Stroke patients show signs of recovery in stem-cell treatment trial
May 29, 2013
Encouraging interim data from the world’s first clinical trial examining the safety of neural stem cell treatment in ischemic stroke patients has been reported by researchers ahead of an application for Phase II trials.
Professor Keith Muir of the University of Glasgow, who is heading the trial of ReNeuron Group plc’s ReN001 stem cell therapy at the Southern General Hospital, Glasgow reported that most patients had experienced sustained modest reductions in neurological impairment compared to their pre-treatment baseline performance, accompanied by improvement in abilities to undertake day to day tasks, data from the first nine patients treated has shown. No cell-related or immunological adverse affects were found, he said.

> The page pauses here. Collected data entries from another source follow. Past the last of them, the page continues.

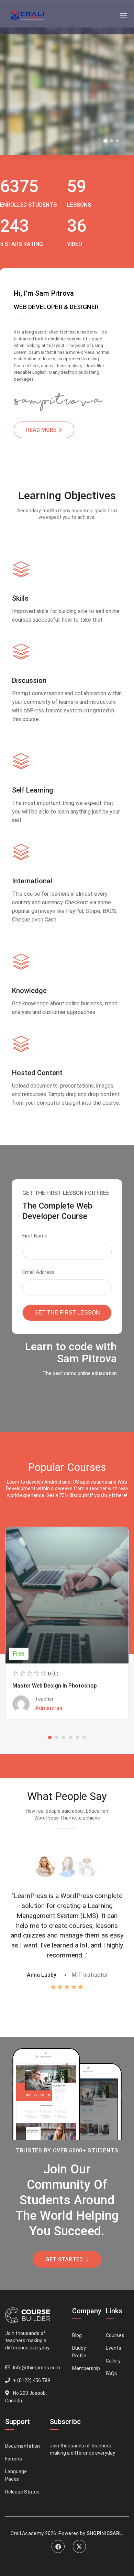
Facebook (58, 2546)
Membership (86, 2368)
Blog (77, 2335)
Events (113, 2348)
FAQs (111, 2373)
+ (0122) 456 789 (31, 2380)
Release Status (22, 2492)
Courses (115, 2335)
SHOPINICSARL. (105, 2533)
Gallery (113, 2361)
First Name (34, 1236)
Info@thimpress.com (36, 2367)
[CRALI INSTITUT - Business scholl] (28, 15)
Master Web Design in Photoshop (54, 1685)
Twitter (79, 2546)
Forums (13, 2459)
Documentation (22, 2446)
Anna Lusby (41, 1975)
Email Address (38, 1272)
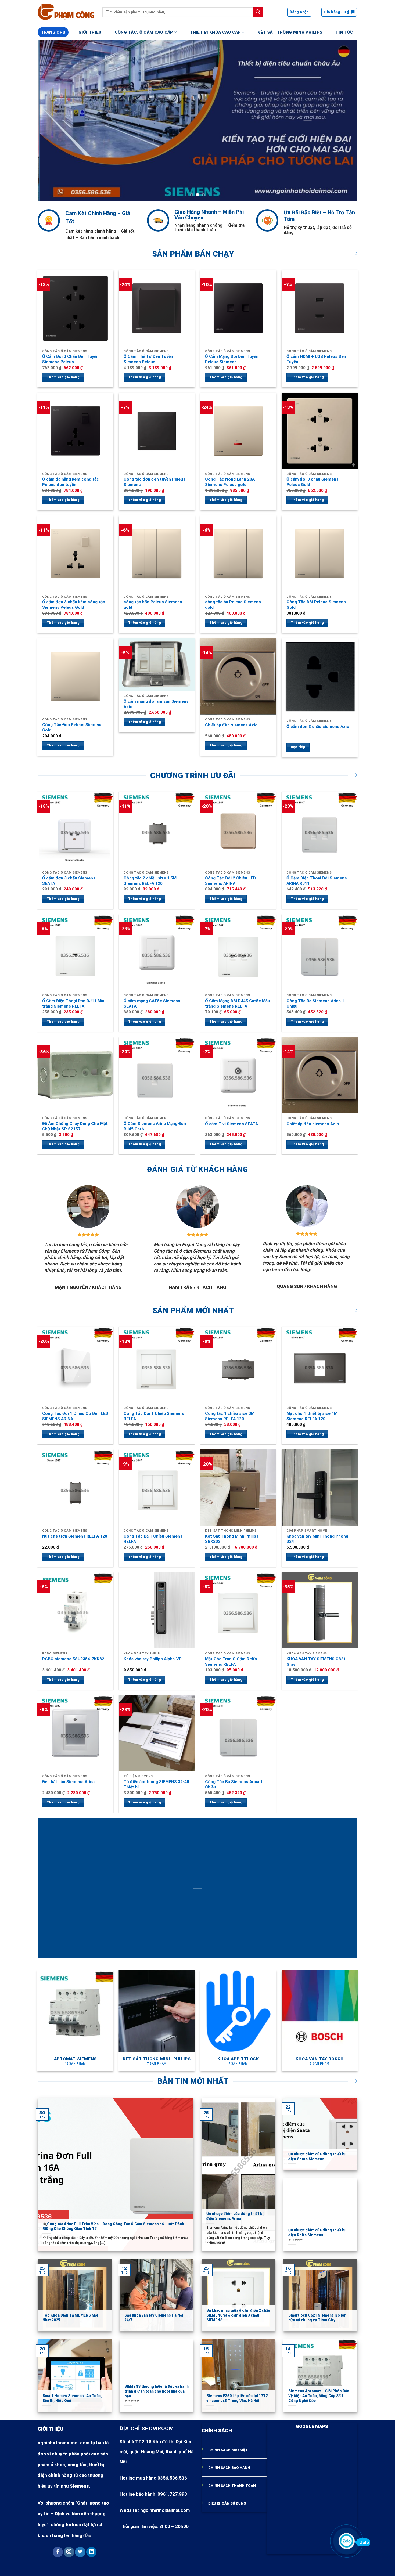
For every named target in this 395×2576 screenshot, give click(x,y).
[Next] (344, 120)
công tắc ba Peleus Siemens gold (233, 605)
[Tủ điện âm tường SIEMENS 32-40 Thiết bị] (157, 1733)
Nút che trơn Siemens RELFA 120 (74, 1536)
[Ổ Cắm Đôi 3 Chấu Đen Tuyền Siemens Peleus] (75, 308)
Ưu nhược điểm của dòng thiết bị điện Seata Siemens (317, 2156)
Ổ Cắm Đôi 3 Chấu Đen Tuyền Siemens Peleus (70, 359)
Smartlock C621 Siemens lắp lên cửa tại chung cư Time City (317, 2317)
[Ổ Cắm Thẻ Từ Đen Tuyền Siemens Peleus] (157, 308)
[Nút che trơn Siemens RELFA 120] (75, 1487)
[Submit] (258, 12)
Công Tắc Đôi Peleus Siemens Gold (316, 605)
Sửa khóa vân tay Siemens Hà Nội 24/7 (153, 2317)
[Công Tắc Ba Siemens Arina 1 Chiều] (320, 952)
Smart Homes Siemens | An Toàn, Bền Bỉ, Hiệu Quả (72, 2398)
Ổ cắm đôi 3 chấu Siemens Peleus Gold (312, 482)
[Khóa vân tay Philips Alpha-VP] (157, 1610)
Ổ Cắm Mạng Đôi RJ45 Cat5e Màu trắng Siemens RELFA (237, 1003)
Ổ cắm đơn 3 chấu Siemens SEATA (68, 881)
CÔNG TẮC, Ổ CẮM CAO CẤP (144, 32)
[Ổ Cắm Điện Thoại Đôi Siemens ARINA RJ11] (320, 830)
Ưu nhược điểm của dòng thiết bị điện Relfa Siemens (317, 2232)
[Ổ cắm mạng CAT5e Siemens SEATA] (157, 952)
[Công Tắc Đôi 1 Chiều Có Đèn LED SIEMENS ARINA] (75, 1365)
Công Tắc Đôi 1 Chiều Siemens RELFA (154, 1416)
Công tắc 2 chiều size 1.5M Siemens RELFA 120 (150, 881)
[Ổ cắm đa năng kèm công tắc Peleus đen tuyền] (75, 431)
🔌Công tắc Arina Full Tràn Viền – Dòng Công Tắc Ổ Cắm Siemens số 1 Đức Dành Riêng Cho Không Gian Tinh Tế (113, 2226)
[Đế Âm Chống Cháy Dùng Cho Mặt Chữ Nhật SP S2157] (75, 1075)
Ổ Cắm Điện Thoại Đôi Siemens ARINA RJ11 (316, 881)
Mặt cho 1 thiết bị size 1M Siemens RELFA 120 (311, 1416)
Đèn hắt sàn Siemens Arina (68, 1781)
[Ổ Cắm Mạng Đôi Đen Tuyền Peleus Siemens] (238, 308)
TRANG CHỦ (53, 32)
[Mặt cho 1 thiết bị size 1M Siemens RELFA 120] (320, 1365)
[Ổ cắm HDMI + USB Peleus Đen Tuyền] (320, 308)
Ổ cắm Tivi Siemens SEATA (231, 1123)
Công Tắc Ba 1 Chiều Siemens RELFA (153, 1539)
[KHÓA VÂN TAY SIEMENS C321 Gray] (320, 1610)
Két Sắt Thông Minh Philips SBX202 (231, 1539)
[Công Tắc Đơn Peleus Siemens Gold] (75, 676)
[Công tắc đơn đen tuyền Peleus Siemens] (157, 431)
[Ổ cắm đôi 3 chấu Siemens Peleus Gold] (320, 431)
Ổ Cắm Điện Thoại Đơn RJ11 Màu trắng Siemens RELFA (74, 1003)
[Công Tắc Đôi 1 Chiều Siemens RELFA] (157, 1365)
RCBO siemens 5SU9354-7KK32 (73, 1659)
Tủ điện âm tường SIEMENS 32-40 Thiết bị (156, 1784)
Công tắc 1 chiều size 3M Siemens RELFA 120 (229, 1416)
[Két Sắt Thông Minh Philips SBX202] (238, 1487)
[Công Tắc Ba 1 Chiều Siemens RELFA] (157, 1487)
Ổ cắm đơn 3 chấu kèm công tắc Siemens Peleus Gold (73, 605)
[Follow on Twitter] (80, 2552)
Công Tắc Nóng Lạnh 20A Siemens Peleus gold (230, 482)
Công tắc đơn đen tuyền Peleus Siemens (154, 482)
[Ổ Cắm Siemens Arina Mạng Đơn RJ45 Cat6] (157, 1075)
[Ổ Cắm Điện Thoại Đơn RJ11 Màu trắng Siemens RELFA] (75, 952)
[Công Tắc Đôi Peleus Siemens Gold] (320, 553)
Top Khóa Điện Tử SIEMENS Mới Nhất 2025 (70, 2317)
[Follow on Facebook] (58, 2552)
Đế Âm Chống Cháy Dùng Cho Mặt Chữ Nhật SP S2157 (75, 1126)
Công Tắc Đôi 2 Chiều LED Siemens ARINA (230, 881)
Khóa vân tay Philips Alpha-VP (153, 1659)
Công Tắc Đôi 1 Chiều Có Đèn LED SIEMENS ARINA (75, 1416)
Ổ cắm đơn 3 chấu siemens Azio (317, 726)
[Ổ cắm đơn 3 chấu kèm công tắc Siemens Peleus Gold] (75, 553)
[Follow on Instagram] (69, 2552)
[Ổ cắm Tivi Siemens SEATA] (238, 1075)
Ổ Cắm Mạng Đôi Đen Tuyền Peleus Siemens (231, 359)
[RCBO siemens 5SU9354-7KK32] (75, 1610)
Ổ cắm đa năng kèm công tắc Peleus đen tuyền (70, 482)
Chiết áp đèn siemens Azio (231, 725)
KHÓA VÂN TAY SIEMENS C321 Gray (316, 1662)
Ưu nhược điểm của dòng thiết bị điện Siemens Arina (235, 2216)
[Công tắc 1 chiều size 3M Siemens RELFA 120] (238, 1365)
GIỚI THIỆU (89, 32)
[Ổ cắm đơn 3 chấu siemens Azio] (320, 677)
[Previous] (51, 120)
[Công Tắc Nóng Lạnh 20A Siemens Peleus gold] (238, 431)
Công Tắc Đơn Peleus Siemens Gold (72, 727)
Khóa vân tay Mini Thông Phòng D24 (317, 1539)
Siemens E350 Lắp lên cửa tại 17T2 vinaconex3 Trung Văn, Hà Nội (237, 2398)
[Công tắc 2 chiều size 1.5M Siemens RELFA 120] (157, 830)
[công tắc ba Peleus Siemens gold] (238, 553)
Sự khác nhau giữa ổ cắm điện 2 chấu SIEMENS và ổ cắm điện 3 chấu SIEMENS (238, 2315)
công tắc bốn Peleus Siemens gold (153, 605)
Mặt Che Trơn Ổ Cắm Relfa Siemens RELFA (231, 1662)
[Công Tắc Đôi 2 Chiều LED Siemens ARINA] (238, 830)
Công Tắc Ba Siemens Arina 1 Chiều (315, 1003)
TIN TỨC (344, 32)
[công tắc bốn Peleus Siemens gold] (157, 553)
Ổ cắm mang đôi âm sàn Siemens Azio (156, 704)
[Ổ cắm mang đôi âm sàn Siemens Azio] (157, 664)
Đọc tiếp (298, 747)
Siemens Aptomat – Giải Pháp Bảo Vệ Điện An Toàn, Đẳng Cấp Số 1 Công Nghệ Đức (318, 2396)
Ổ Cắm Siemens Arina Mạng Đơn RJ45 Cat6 (155, 1126)
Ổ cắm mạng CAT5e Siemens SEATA (152, 1003)
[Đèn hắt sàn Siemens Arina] (75, 1733)
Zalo (364, 2542)
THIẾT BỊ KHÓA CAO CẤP (215, 32)
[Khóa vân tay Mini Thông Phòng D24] (320, 1487)
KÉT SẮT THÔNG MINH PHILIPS (289, 32)
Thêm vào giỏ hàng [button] (63, 377)
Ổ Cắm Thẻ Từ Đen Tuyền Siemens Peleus (148, 359)
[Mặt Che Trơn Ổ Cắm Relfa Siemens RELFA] (238, 1610)
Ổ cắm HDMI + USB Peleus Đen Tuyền (316, 359)
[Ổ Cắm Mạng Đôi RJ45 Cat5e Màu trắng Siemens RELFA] (238, 952)
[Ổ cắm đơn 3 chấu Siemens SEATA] (75, 830)
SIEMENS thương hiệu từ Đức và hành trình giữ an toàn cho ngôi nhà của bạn (156, 2391)
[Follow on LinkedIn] (91, 2552)
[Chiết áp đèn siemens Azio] (238, 676)
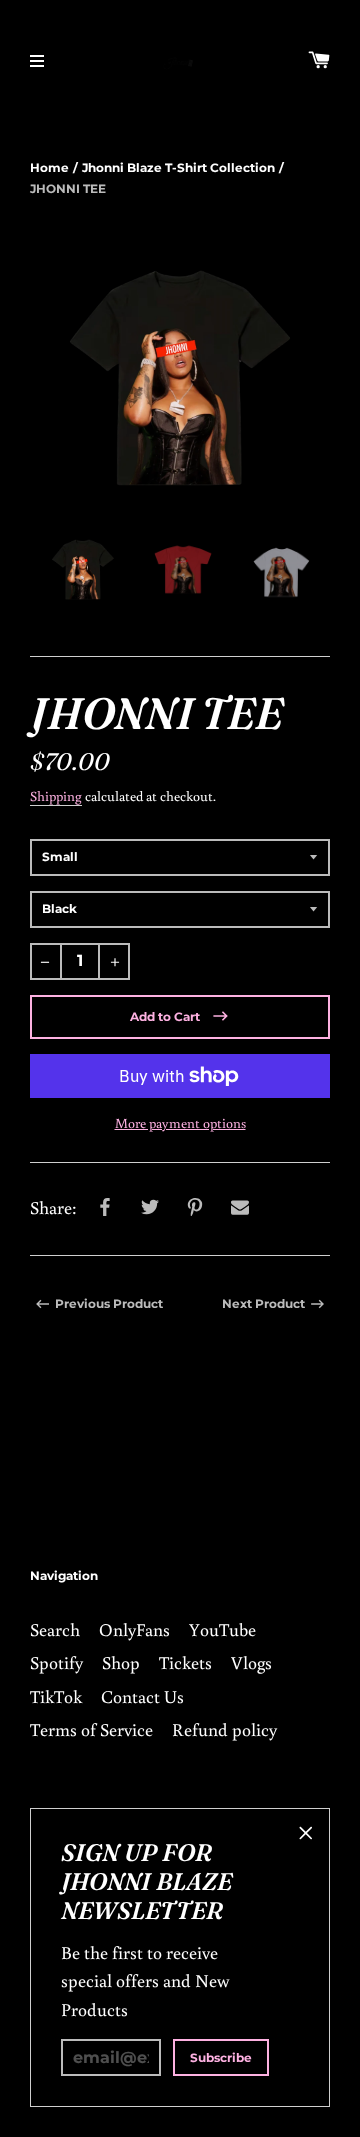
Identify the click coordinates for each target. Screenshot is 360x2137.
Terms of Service (91, 1729)
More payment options (180, 1123)
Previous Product (109, 1303)
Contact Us (142, 1696)
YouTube (222, 1629)
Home (49, 167)
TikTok (56, 1696)
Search (55, 1629)
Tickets (185, 1662)
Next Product (263, 1303)
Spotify (56, 1662)
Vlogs (251, 1662)
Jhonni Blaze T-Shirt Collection (178, 167)
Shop (121, 1662)
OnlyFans (134, 1629)
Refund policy (224, 1729)
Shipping (56, 796)
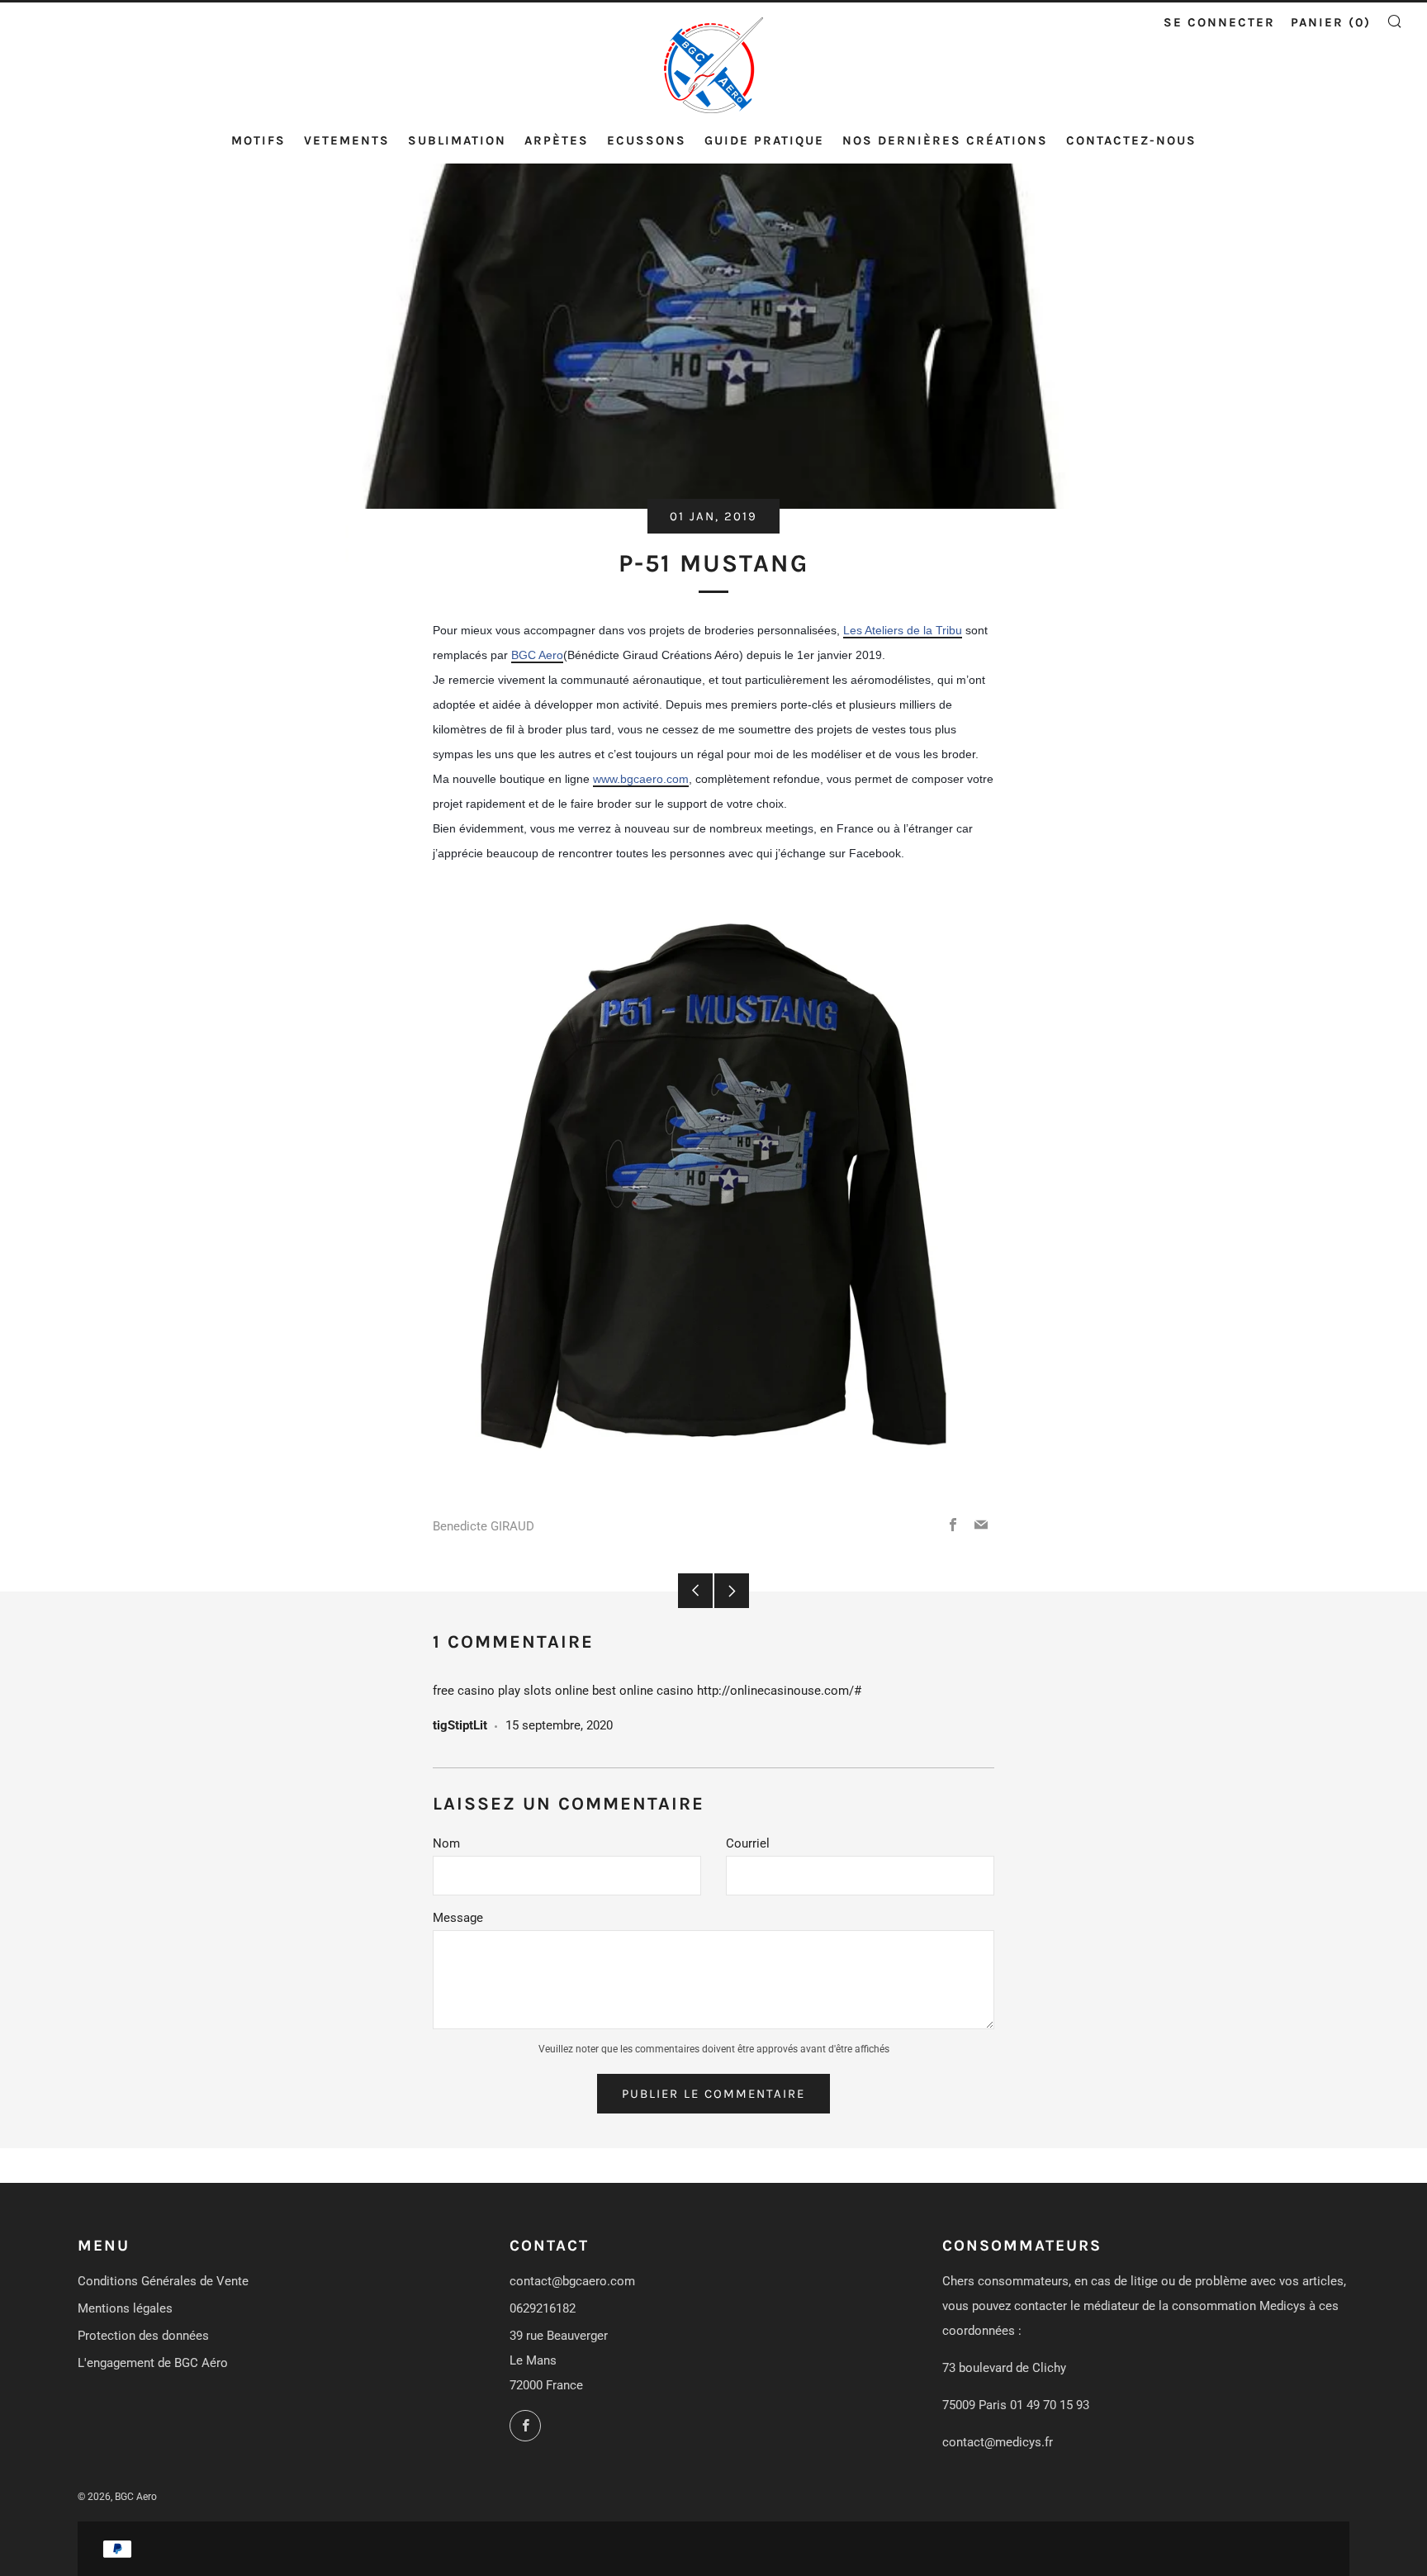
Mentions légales (125, 2308)
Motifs (258, 140)
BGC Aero (537, 655)
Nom (446, 1843)
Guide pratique (764, 140)
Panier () (1331, 22)
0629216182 (543, 2308)
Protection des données (143, 2335)
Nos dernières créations (945, 140)
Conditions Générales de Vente (163, 2281)
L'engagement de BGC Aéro (153, 2362)
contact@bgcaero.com (572, 2281)
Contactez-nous (1131, 140)
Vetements (347, 140)
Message (458, 1917)
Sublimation (457, 140)
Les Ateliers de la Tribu (902, 630)
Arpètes (556, 140)
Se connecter (1219, 22)
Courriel (748, 1843)
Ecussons (646, 140)
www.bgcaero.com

Updated interim data from the PISCES trial, which has seen the brains of ischemic stroke patients injected with neural stem cells to test the safety and patient ability to tolerate the treatment, was presented to the 22nd European Stroke Conference in London on Tuesday 28 May.
Two more patients have been treated since the data were collated and the trial is now drawing to a close, with full results due to be published next year.
Phase II trial
Meanwhile, plans are proceeding for a Phase II trial which will examine the efficacy of stem cell treatment in stroke patients and an application is expected to be submitted to the UK regulatory authorities in early July. If approved, the Phase II trial is scheduled to commence later this year.
The Phase II trial will be a controlled multi-center trial involving around 20 patients initially, all of whom will have suffered a stroke within a few weeks.
The data to date identify no safety issues with the ReN001 treatment — which is the primary focus of this Phase I trial — Muir reported.
The PISCES study is the world’s first fully-regulated clinical trial of a neural stem cell therapy for disabled stroke patients.
Stroke is the third largest cause of death and the single largest cause of adult disability in the developed world. The trial is being conducted at the Institute of Neurological Sciences, Southern General Hospital, Greater Glasgow and Clyde NHS Board.